Cosmopolitanism and Diversity (1712–1772)
Prince Joseph Wenzel I von Liechtenstein (1696–1772) was an esteemed military commander and diplomat. During the Polish War of Succession (1733–1738), he and the future Prussian King Frederick II (1712–1786), then Crown Prince, fought in the relief army and encountered each other on several occasions. Their friendship was recorded in personal correspondence and through the exchange of diplomatic gifts. Between 1735 and 1741, Joseph Wenzel served as the Holy Roman Emperor’s envoy to Berlin and Paris. He often sought out artists on his trips and diplomatic missions. Two portraits by Hyacinthe Rigaud (1659–1743), the celebrated portraitist who had painted for Louis XIV (r. 1643–1715), resulted from Joseph Wenzel’s time in Paris.

Patron of His Era (1836–1858)
Prince Alois II von Liechtenstein (1796–1858) was always at the cutting edge of the arts. He had the City Palace on Vienna’s Bankgasse remodelled in the neo-rococo style, which was novel at the time. The apartment on the second piano nobile (main floor) of the palace was decorated with the type of Biedermeier paintings that had taken Viennese salons by storm. The Princely Collections still hold some of the most famous Biedermeier works commissioned by Alois, including Friedrich von Amerling’s (1803–1887) portrait of his two-year-old daughter and Peter Fendi’s (1796–1842) watercolours, which record scenes of the princely family’s everyday life. At the prince’s request, Friedrich Schilcher (1811– 1881) painted a portrait depicting him in the unostentatious manner typically associated with Biedermeier portraiture.

New Beginnings (1989–present)
From 1970 onwards, the radical reorganisation and recovery of the family’s finances by Prince Hans-Adam II von und zu Liechtenstein (b. 1945) enabled him to reacquire works sold in the years after the Second World War and make major acquisitions. Apart from important paintings such as Quentin Massys’s (1466–1530) The Tax Collectors and Hans Makart’s (1840–1884) The Death of Cleopatra, masterpieces of bronzes, antique furniture, and porcelain were also added to the collections. With the reopening of the Garden Palace in Rossau in 2004 and the City Palace on Bankgasse in 2013, some holdings are accessible to the public in the two palaces. The Princely Collections rank among the world’s leading private
collections.

Architectural Pursuits: Gardens and Cultural Landscape
From the Middle Ages onwards, the Princes of Liechtenstein possessed numerous estates in the central region of the Habsburg monarchy. The political and social rise of the House of Liechtenstein in the early seventeenth century led to the construction of magnificent edifices, gardens, and parks, transforming a broad region of Moravia (in present- day Czech Republic) into a cultural landscape. The most famous example of this is the area between Lednice (Eisgrub) and Valtice (Feldsberg). It was given its current form between the turn of the eighteenth century and the nineteenth century under the aegis of Princes Alois I (1759–1805) and Johann I (1760–1836), modelled on the new English fashion for natural landscape parks.

Preserving the Past
When the princely family moved its residence and collections to Vaduz in 1938, the two palaces in Vienna fell into disuse. Restoration commenced on the Garden Palace in 2000. After it opened in 2004, work began on the City Palace and was completed in 2013. The highest priority was given to restoring the original materials of the structures to preserve their characteristic features.

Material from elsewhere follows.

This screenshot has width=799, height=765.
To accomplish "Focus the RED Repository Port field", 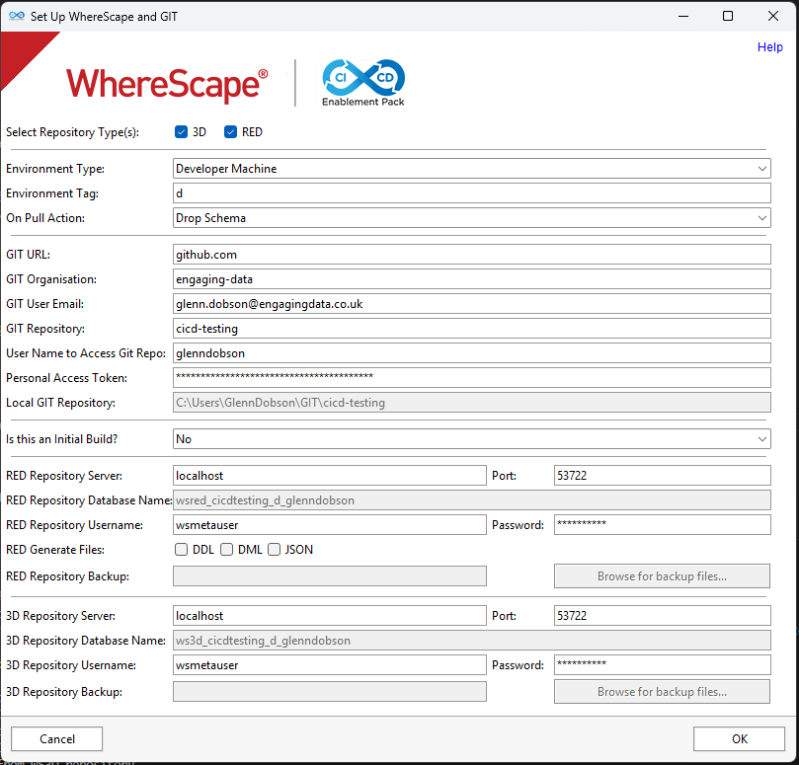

The Princely Collections invest heavily in the preservation of their 30,000 holdings. The in-house conservation department not only cares for their proper conservation and restoration but also partners with recognised international laboratories to perform research on selected works. These collaborations provide a deeper understanding of their preservation state and applicable conservation treatments as well as insights into historical materials and techniques.